(Note: this is similar to Conditional output in Sphinx Documentation, but it's not clear if the solution there is usable.)
I have some documentation of two functions that are very similar. What I want to write is a file that would be included by the doc for both that looks like:
.. if:: doc_for_foo
This documentation only applies to ``foo``.
.. if:: doc_for_bar
This documentation only applies to ``bar``.
This documentation applies to both.
So, the common content would appear in two separate pages of the same generated documentation.

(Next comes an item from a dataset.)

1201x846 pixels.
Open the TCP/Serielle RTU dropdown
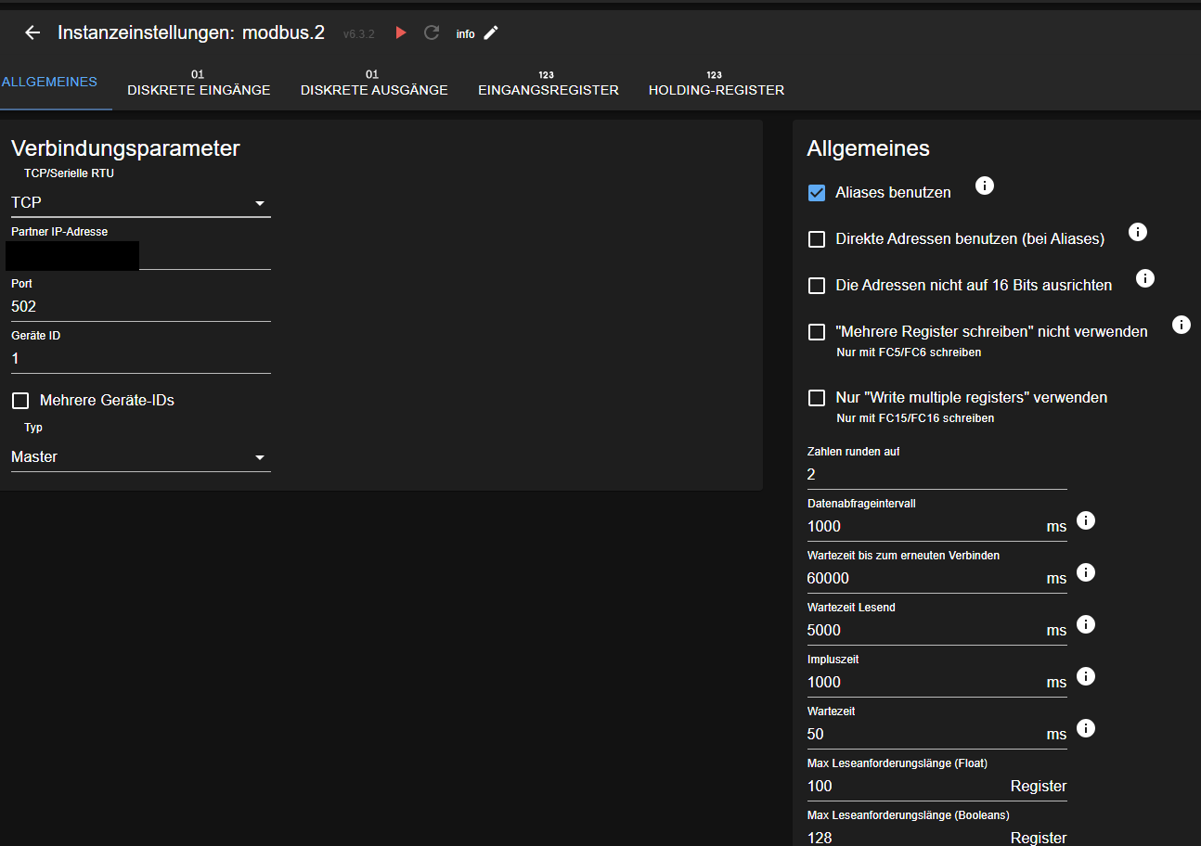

Is there a way to do this? (I know about .. only
, but it isn't clear how I would enable the relevant bits for each documentation page.)

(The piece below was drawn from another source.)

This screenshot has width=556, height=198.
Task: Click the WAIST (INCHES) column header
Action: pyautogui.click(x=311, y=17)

Note: I don't want to just split the common stuff into separate files, because the content is significantly interleaved. That is, I would end up with:
Text about ``foo``.
.. include:: common-part-1
More text.
.. include:: common-part-2
.. for 'foo', no intervening text here
.. include:: common-part-3
More text.
.. include:: common-part-4
...and so on, where each part is perhaps a single paragraph. IOW, the former would be much easier to maintain.
To clarify, I want something like:
.. foo.rst
.. enable-tag:: doc_for_foo
.. include:: foo_and_bar_doc
.. bar.rst
.. enable-tag:: doc_for_bar
.. include:: foo_and_bar_doc
...where both foo.rst
and bar.rst
are generated by the same run of Sphinx. Passing -t
at build time won't work; both foo.rst
and bar.rst
would (AFAIU) see the same set of tags set. Same with anything I did in conf.py
.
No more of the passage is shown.